話をマジックに移します。Jay Sankeyが発表するSleightや、Gaetan Bloomの手になるGimmickは、非常に革新的で「型破り」なものですが、その独創性に感じ入ると同時に、私はこの二者が演じるクラシックな手順はさぞ見事だろうという想像をも抱いてしまいます。確固たる基本の裏打ちなくして、真に優れたOriginalityを発揮することはできないと考えるからです。

奇抜さが突出した新技法がときに愛好家の目を奪います。仲間うちでそれらを披露するのが蜜の味であることは私もよくわかるのですが、教科書どおりに言うならば、やはり「まず基本の型ありき」なのだということを、折に触れて意識する必要があるでしょう。
 そして技法を云々する以前に気を配るべきは、客に向かう姿勢や態度、そして基本動作ではないかと思います。背すじを伸ばしてシャンと立ち、はっきりした声で客に話しかけること。また、テンポのよい公正なシャフルをし、カードを均等に広げ客に選ばせること。こういったSecret Move以前の気配りは、おざなりにされがちですが非常に重要なものです。演技のスタイルは十人十色ですが、ここにも最大公約数的な「型」の考え方を見ることができるでしょう。

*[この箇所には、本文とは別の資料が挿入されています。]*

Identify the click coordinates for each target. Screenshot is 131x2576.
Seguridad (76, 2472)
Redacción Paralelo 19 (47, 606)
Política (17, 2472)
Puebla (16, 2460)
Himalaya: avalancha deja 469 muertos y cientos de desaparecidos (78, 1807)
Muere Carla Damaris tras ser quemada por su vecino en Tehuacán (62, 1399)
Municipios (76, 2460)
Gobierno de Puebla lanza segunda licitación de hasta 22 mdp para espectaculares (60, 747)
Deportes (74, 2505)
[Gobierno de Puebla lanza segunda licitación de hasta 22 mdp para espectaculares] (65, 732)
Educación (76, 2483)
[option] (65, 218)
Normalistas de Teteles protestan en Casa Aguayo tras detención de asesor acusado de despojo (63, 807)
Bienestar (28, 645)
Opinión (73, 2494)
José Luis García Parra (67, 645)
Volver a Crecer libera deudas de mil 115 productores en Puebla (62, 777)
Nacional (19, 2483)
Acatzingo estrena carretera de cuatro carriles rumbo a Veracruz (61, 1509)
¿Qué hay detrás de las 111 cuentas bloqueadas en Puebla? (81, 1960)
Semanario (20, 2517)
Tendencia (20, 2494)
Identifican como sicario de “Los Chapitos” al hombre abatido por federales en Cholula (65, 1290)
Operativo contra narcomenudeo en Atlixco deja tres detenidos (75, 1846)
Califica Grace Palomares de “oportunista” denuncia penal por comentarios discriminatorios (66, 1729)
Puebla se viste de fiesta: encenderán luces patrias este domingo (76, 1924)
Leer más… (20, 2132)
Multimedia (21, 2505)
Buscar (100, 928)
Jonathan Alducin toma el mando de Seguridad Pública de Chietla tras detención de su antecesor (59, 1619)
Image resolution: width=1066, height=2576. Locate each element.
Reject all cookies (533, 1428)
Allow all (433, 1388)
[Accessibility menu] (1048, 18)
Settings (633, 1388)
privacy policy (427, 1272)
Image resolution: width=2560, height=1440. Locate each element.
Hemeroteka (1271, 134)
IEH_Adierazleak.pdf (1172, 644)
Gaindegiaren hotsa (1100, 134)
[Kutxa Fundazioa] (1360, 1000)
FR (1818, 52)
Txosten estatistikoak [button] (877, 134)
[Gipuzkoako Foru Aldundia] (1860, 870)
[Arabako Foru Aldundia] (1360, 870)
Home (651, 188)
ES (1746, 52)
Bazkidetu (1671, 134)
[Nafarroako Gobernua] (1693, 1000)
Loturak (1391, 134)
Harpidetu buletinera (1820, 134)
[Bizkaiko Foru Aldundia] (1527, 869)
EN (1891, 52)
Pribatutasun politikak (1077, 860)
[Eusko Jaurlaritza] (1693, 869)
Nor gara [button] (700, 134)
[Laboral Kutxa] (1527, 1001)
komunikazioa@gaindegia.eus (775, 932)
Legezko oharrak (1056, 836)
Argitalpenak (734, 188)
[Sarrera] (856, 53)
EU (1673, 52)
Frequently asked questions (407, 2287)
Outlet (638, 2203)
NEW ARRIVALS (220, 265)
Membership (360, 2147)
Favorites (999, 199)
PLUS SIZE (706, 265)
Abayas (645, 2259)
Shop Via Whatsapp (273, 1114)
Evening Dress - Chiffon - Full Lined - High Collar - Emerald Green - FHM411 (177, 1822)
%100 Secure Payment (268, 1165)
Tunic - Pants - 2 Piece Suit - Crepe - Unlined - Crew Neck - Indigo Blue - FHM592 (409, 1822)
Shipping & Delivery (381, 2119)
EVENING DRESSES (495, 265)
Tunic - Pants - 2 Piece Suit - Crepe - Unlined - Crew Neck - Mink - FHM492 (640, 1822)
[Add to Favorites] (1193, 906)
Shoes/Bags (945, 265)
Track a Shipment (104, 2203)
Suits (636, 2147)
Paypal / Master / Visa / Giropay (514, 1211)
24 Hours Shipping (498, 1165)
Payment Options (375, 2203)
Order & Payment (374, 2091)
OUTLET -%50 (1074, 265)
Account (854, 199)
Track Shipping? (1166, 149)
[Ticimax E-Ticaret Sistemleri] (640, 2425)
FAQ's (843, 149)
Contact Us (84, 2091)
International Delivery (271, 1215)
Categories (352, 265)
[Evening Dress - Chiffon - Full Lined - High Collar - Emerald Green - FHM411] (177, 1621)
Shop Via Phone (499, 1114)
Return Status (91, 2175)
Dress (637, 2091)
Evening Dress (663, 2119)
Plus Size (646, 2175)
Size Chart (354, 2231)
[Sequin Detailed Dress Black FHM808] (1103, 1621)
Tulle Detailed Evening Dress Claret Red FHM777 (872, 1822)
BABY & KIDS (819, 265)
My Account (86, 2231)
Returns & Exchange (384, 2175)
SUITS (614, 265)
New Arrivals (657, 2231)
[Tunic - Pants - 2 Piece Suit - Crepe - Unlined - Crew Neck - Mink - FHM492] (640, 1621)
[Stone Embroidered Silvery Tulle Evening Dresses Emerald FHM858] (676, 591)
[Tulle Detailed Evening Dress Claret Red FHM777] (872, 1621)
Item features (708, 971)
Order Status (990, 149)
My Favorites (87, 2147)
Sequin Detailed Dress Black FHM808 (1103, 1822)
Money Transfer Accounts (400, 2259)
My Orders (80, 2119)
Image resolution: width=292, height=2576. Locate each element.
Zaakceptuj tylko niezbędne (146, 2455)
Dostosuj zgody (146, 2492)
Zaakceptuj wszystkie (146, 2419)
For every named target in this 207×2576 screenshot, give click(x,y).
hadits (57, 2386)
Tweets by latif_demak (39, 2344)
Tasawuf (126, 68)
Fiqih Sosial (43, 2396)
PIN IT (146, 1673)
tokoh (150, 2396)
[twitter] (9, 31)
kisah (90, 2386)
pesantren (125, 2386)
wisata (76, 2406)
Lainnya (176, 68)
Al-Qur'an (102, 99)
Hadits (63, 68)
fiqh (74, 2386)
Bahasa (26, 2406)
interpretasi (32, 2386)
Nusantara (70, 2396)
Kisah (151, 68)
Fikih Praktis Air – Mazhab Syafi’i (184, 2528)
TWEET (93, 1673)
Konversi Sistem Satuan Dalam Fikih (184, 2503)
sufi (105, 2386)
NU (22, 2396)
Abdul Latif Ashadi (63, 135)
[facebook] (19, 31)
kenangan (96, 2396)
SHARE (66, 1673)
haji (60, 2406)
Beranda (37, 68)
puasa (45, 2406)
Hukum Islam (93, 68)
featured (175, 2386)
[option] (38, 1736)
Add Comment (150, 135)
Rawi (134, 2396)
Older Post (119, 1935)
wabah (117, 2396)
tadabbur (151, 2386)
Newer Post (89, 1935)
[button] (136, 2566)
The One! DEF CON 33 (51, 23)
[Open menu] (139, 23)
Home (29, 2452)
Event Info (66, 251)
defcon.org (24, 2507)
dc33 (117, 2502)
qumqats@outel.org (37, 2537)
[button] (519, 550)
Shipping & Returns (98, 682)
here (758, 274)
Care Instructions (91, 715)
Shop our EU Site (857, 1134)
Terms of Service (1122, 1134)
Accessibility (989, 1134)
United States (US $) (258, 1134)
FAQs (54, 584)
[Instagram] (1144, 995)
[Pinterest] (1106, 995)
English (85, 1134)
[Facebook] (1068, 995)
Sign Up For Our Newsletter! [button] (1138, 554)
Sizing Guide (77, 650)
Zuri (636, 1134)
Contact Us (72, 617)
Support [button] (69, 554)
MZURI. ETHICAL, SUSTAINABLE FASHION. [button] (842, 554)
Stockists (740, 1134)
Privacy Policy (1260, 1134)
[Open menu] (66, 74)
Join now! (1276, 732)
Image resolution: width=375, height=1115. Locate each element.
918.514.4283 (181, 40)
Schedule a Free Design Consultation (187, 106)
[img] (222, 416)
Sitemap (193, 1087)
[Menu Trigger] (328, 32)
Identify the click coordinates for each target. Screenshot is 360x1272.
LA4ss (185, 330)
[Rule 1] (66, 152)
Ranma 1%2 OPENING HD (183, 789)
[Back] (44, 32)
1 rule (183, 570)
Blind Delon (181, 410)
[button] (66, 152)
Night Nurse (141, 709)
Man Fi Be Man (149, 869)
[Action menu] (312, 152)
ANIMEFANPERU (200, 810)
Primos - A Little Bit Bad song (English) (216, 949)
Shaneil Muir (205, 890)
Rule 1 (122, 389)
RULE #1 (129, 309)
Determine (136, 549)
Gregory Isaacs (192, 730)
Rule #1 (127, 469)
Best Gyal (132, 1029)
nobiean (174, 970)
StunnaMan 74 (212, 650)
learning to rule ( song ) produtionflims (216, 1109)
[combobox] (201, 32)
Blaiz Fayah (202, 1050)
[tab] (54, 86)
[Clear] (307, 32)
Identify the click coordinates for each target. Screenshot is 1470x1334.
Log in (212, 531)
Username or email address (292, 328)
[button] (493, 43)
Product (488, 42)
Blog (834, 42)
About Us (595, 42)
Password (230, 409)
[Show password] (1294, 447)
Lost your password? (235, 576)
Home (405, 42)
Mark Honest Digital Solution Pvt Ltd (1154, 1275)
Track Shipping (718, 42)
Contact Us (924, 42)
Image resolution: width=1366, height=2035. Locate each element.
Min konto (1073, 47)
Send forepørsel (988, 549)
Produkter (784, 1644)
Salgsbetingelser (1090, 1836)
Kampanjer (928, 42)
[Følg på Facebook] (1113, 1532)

中村勘九郎氏が襲名すると、十八代目中村勘三郎となります。名とはそのまま伝統の重みであり、それを継承する重圧は本人以外にはけっしてわかり得ないものです。幸いにしてアマチュアのマジック愛好家がそれほどの重荷を負うことはありませんが、新分野に切り込む礎として、先人が築き上げた「型」を自らの血肉として習得していることが不可欠であるのは、どの世界でも変わることのない事実でしょう。